• Data extracts:
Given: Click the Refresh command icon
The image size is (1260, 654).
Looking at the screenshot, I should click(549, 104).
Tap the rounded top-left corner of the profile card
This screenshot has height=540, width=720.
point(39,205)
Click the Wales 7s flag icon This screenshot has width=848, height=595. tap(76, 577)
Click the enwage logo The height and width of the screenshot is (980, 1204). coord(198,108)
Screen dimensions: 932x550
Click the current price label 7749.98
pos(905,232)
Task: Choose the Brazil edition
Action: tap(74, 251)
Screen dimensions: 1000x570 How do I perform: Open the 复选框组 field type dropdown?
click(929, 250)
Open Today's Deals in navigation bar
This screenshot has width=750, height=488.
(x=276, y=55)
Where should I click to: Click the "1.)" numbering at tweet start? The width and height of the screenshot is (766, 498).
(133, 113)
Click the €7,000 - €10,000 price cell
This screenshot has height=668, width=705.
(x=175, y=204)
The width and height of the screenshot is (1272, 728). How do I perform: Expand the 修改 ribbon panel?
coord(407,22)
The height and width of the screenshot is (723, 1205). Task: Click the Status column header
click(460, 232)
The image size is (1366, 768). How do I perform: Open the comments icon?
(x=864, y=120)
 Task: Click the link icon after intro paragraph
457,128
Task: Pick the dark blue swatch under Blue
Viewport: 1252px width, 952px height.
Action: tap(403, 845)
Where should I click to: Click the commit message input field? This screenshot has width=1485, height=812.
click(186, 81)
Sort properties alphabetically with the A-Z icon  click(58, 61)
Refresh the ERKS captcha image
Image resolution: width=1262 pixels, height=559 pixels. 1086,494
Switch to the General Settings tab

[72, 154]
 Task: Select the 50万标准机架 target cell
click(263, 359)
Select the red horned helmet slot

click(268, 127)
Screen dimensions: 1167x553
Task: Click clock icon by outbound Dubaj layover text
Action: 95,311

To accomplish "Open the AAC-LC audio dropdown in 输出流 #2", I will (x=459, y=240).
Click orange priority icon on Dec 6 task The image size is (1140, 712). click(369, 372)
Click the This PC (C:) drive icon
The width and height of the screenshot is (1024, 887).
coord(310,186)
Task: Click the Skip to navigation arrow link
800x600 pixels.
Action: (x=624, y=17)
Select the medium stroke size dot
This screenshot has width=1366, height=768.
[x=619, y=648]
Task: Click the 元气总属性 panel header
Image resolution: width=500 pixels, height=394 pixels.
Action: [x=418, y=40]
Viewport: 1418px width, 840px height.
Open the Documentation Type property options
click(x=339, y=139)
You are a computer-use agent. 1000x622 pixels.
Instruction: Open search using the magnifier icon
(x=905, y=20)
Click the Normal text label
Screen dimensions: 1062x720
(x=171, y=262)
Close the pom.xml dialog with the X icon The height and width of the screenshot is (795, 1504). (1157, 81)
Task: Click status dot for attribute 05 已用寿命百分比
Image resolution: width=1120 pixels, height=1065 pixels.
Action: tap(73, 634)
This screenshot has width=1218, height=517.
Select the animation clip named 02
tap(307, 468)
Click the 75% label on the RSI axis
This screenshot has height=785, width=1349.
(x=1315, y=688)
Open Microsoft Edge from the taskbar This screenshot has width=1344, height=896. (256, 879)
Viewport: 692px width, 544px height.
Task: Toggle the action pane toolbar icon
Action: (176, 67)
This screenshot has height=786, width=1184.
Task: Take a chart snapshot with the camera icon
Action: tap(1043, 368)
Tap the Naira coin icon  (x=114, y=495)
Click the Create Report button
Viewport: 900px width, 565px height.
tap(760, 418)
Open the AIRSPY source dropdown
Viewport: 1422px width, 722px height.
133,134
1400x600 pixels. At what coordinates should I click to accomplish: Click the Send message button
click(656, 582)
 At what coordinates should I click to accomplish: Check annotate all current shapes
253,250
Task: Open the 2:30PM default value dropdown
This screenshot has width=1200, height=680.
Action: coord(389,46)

• Task objective: Please copy all lines of the listing in which the string "navigation" occurs.

• Result of this exercise:
Open Today's Deals in navigation bar
Task: Click the Skip to navigation arrow link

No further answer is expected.